Stored items
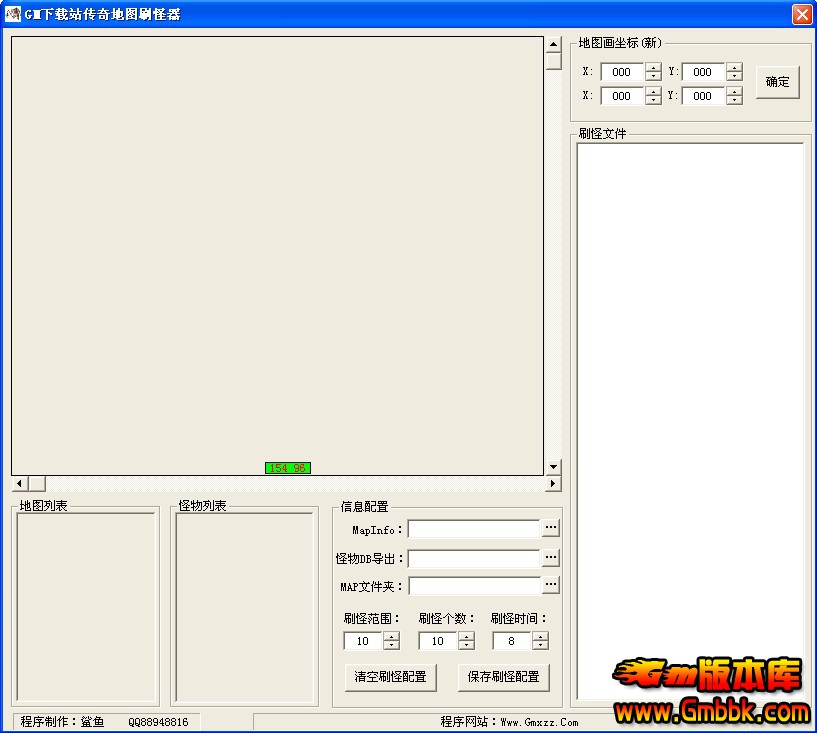Click the green coordinate indicator 154 96
The height and width of the screenshot is (733, 817).
pyautogui.click(x=288, y=468)
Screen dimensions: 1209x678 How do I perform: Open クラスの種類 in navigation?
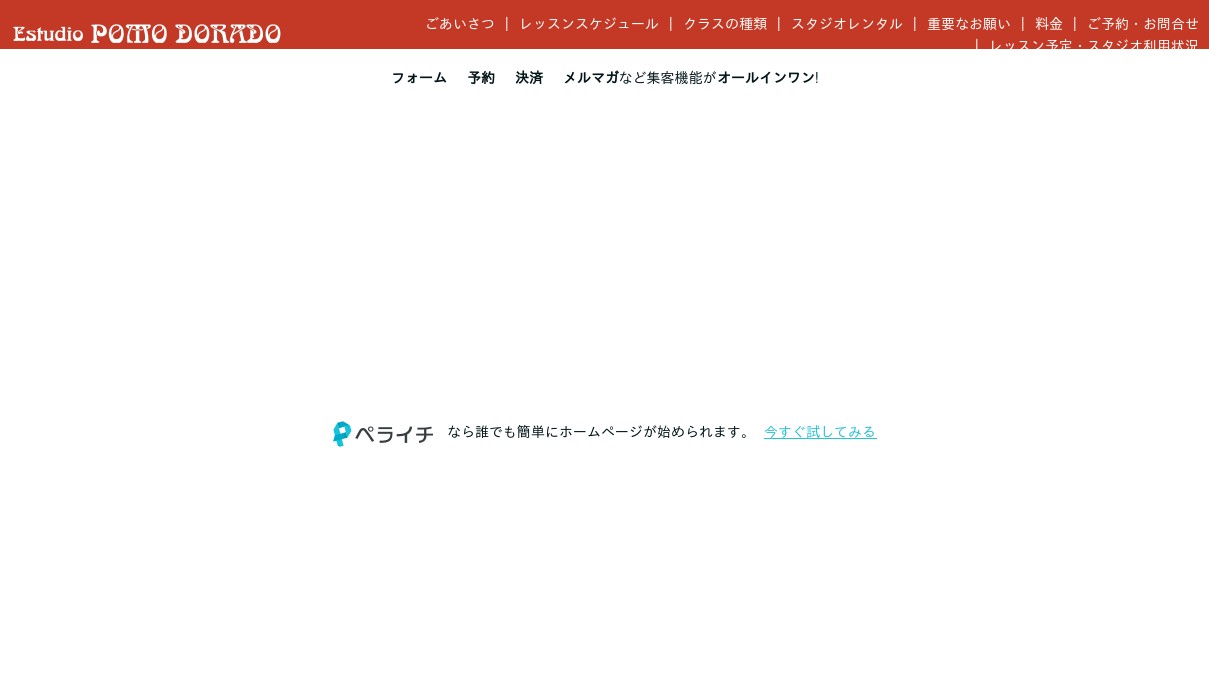tap(725, 24)
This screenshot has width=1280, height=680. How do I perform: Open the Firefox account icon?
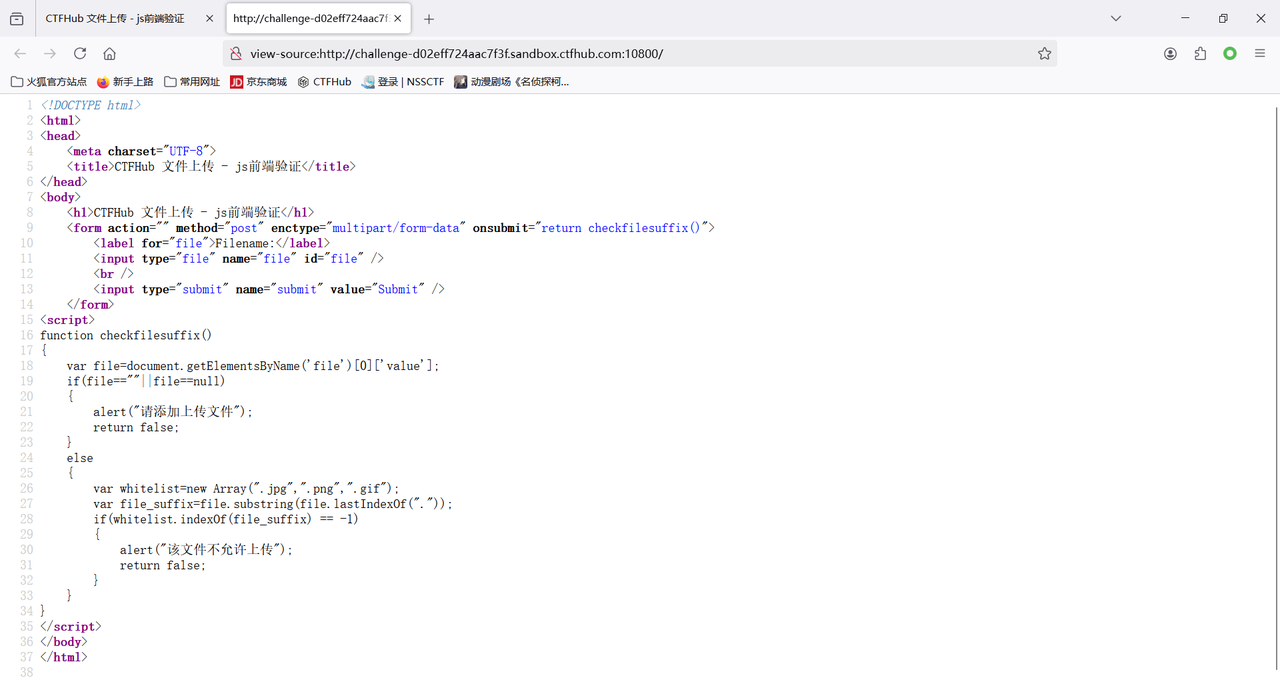click(x=1170, y=54)
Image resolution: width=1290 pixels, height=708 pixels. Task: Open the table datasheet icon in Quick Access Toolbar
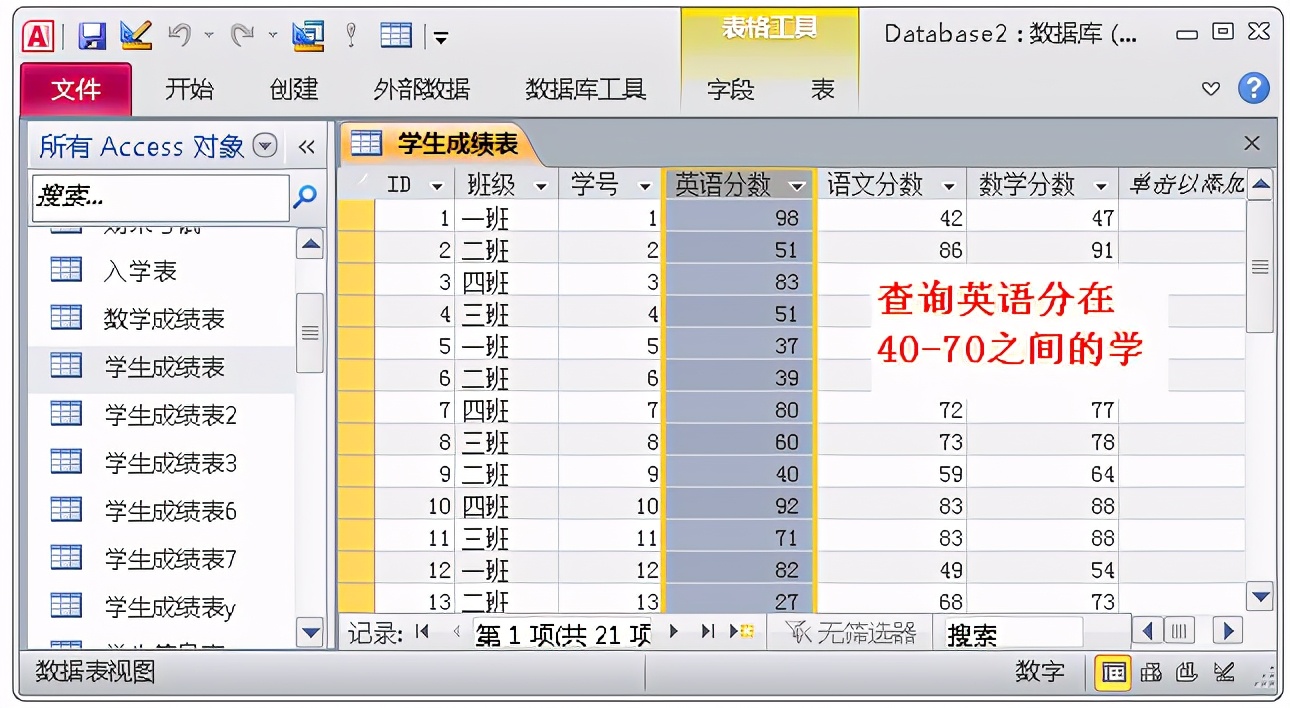tap(396, 34)
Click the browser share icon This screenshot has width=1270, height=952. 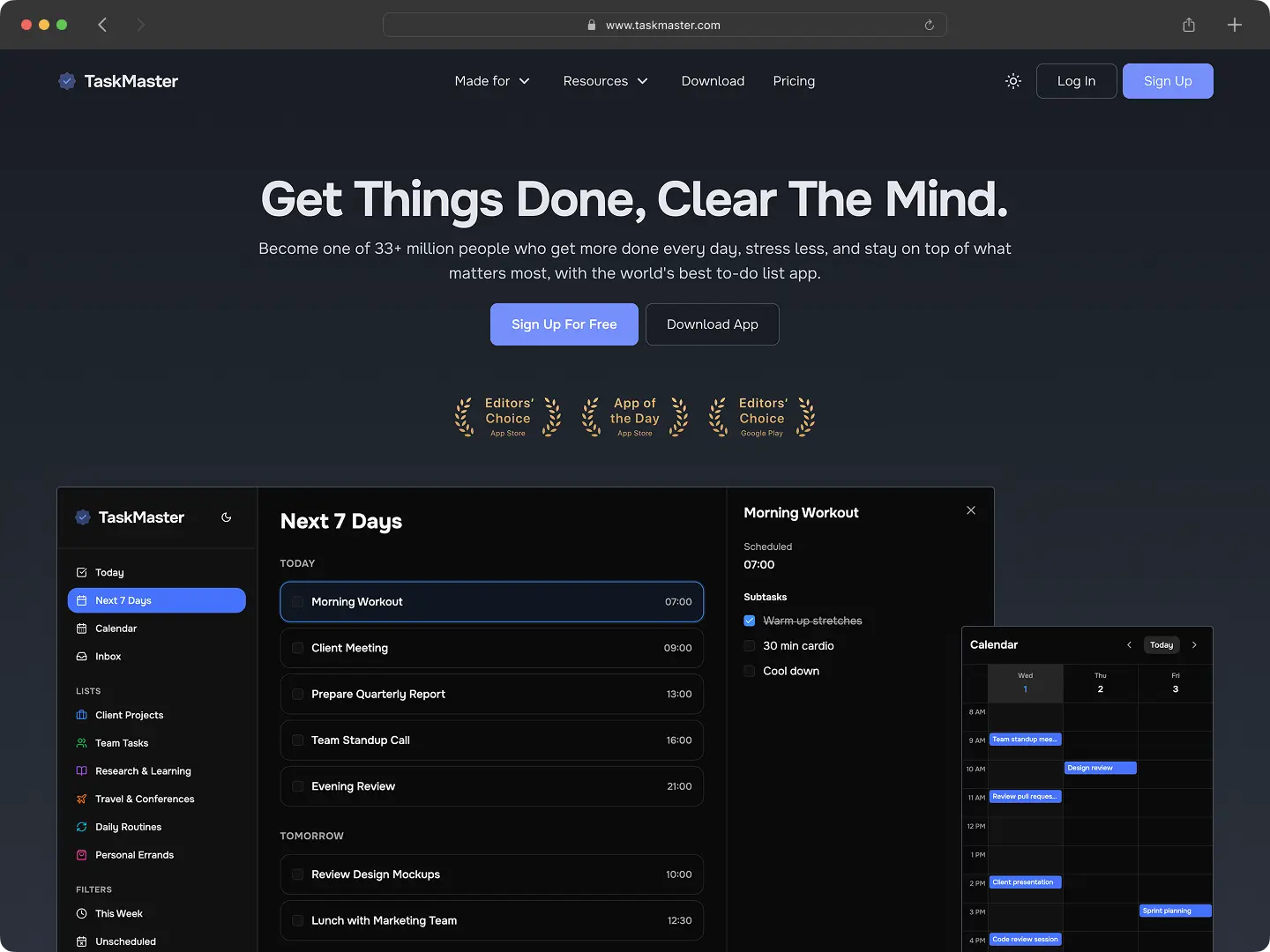(x=1189, y=25)
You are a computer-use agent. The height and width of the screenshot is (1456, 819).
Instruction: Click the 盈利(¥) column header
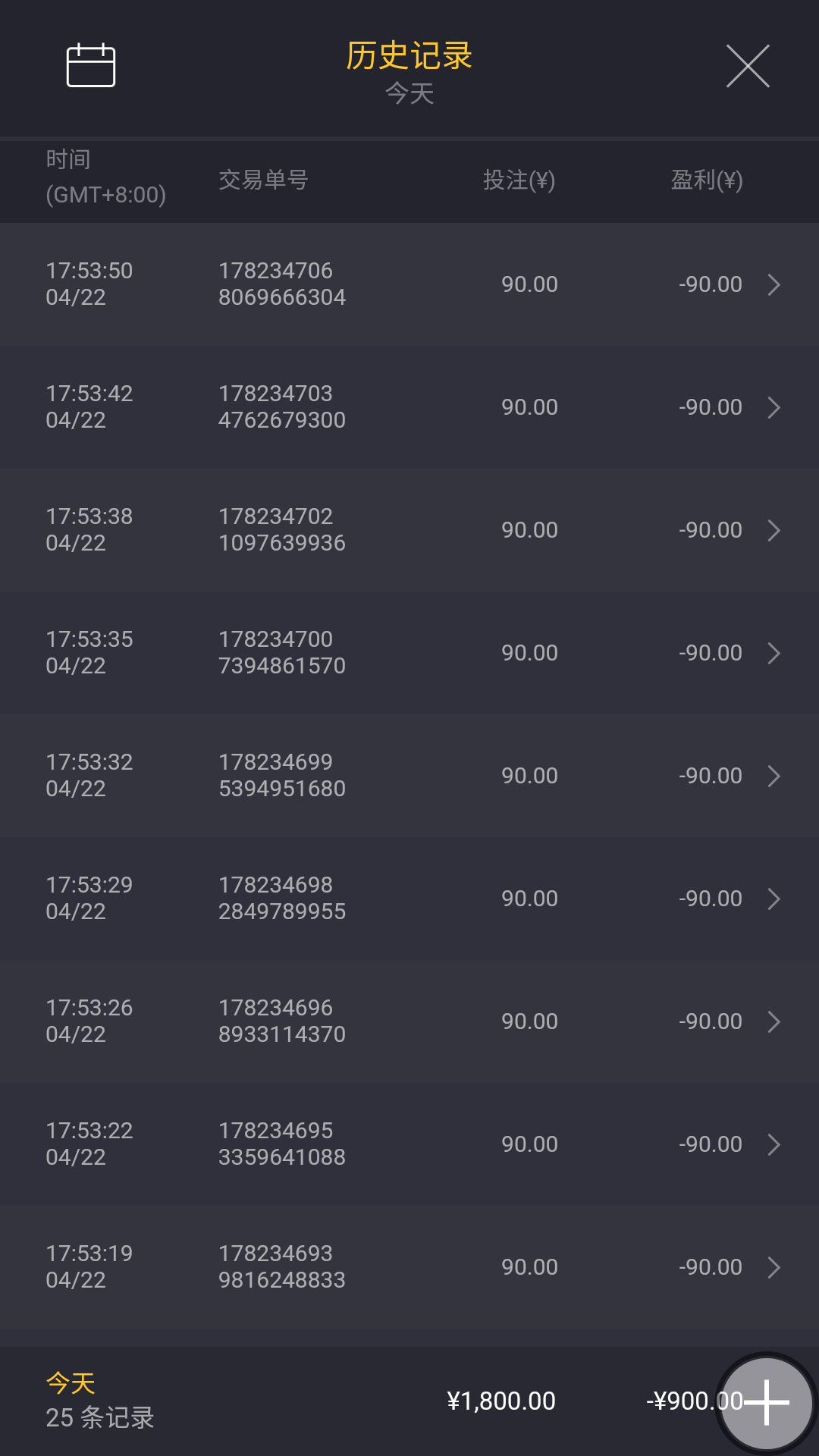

→ **About this task**
In the data, the line that contains "You are a computer-use" begins the part to write out; restate it and each line after it word for word through the end, with no pictures.

→ **Expected answer**
You are a computer-use agent. The height and width of the screenshot is (1456, 819).
Instruction: Click the 盈利(¥) column header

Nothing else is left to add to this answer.